*Task input:*
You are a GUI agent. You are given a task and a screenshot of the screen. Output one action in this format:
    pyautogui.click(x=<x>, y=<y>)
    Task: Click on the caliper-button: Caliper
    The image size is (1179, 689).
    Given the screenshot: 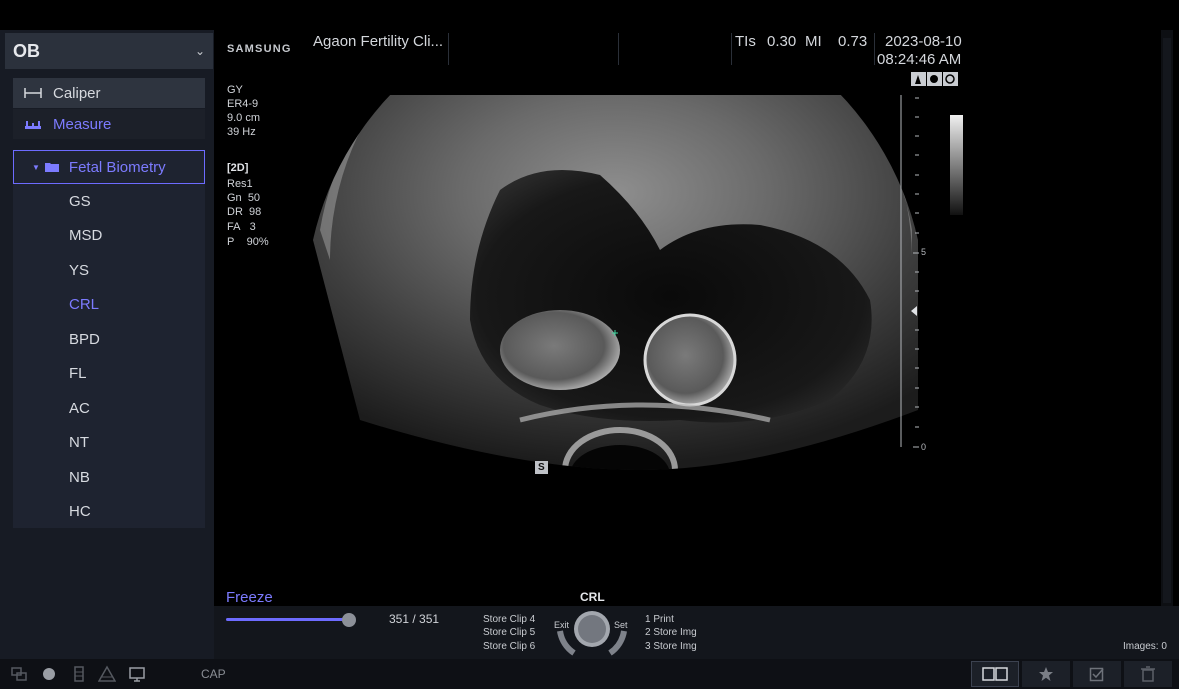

*Assignment:* Output the item above verbatim, leaving out the picture.

*Response to this task:*
You are a GUI agent. You are given a task and a screenshot of the screen. Output one action in this format:
    pyautogui.click(x=<x>, y=<y>)
    Task: Click on the caliper-button: Caliper
    The image size is (1179, 689).
    Given the screenshot: 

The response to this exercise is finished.